Assignment. Write each line again exactly as it is, from the opening line of the records below through the one containing "This screenshot has height=657, width=906.", and add nothing.

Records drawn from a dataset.
"""
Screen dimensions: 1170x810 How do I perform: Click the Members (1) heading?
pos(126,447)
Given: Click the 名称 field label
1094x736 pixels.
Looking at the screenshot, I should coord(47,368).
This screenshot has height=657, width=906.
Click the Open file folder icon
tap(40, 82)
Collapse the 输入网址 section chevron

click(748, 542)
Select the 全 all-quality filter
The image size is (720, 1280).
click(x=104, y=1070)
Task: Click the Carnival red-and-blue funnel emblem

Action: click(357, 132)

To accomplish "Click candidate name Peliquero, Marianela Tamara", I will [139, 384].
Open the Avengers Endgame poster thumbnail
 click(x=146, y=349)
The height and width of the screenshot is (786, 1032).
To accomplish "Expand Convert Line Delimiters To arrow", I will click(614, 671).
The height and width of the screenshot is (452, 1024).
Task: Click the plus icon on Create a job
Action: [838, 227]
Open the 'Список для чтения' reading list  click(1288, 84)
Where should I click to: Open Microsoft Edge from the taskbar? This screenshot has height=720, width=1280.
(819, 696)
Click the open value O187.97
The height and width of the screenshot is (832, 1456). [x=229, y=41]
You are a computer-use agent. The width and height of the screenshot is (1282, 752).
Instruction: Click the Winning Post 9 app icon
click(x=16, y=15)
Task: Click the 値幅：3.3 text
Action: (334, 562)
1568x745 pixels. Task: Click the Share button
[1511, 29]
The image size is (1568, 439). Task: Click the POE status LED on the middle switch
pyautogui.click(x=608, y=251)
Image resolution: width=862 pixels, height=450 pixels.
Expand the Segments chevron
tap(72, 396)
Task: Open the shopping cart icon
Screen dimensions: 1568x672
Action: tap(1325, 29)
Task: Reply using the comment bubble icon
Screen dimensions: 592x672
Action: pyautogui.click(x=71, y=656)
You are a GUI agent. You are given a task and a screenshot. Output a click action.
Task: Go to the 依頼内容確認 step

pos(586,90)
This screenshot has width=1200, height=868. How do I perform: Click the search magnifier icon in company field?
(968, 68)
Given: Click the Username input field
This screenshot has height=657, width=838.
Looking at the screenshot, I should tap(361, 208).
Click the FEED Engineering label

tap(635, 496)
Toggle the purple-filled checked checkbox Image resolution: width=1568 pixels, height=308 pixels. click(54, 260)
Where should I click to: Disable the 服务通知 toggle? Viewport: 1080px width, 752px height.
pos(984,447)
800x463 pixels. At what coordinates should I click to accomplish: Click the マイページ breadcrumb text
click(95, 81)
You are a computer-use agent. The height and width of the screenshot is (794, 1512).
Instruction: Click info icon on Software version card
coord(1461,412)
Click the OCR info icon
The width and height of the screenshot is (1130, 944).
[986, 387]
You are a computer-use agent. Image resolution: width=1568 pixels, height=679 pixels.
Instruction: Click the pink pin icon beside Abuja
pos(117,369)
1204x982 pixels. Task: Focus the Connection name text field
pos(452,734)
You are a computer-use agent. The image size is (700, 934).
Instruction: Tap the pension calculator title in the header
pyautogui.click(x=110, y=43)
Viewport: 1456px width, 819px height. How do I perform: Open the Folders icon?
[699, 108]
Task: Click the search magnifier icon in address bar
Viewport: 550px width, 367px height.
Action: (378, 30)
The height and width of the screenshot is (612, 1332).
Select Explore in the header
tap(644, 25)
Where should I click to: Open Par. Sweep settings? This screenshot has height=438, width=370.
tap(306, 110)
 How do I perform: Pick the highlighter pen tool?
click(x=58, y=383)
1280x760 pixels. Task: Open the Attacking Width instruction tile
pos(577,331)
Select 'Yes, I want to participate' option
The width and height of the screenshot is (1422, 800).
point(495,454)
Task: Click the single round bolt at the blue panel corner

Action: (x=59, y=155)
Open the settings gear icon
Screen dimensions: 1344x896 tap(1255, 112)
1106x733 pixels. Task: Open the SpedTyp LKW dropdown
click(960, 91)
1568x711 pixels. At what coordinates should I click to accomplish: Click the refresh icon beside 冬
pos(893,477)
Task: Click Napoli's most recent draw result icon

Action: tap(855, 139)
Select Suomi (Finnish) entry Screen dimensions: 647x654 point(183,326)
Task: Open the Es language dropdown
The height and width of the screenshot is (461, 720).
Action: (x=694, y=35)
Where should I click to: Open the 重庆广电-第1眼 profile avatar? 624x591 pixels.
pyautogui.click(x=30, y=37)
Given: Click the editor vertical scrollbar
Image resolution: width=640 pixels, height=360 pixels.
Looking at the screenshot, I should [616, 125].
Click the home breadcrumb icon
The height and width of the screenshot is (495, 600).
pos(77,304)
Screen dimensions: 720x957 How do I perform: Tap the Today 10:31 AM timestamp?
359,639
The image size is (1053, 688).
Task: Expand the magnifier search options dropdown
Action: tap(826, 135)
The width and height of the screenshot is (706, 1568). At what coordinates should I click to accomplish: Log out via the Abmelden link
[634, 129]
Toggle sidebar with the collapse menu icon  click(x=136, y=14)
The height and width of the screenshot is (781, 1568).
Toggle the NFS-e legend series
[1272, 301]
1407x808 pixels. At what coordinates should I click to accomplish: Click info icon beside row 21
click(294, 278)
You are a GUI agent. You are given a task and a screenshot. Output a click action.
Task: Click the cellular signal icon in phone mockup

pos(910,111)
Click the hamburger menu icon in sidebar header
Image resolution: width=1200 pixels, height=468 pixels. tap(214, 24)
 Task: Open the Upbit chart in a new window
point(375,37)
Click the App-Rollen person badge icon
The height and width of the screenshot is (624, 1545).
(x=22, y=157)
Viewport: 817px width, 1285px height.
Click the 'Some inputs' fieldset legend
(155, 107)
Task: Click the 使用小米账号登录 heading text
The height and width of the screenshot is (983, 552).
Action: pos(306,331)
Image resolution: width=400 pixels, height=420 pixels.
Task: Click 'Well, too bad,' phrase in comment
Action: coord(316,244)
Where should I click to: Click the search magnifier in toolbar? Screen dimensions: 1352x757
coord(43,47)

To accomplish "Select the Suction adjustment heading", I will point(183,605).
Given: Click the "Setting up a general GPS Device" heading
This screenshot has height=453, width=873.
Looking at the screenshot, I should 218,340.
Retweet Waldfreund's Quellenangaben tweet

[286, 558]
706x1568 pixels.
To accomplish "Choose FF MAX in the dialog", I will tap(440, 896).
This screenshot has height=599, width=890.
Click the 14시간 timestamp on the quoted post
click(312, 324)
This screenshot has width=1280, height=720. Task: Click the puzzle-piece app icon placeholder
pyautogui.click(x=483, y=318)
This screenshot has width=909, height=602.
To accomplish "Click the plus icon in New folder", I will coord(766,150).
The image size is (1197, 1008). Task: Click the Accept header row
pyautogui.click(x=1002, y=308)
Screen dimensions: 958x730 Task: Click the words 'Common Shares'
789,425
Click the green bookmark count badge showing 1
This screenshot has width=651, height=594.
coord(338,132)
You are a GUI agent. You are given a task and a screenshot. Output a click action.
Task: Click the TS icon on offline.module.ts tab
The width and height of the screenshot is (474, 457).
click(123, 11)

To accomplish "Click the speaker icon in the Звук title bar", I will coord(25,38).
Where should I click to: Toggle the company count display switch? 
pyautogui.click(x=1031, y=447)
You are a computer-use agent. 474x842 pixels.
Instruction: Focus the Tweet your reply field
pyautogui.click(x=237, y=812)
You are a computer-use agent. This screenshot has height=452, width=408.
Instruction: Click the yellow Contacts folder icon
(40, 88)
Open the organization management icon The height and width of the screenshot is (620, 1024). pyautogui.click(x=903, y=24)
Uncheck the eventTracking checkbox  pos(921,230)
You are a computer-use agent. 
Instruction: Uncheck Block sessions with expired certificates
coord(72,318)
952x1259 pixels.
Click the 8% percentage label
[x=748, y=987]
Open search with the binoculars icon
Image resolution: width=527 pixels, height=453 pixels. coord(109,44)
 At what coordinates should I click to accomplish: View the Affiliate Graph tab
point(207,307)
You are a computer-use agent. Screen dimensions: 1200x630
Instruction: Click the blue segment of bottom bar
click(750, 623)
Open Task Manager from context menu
"""
Expected answer.
Screen dimensions: 1170x810 How do I perform: Click the Members (1) heading?
pos(126,447)
Given: Click the 名称 field label
1094x736 pixels.
Looking at the screenshot, I should coord(47,368).
This screenshot has height=657, width=906.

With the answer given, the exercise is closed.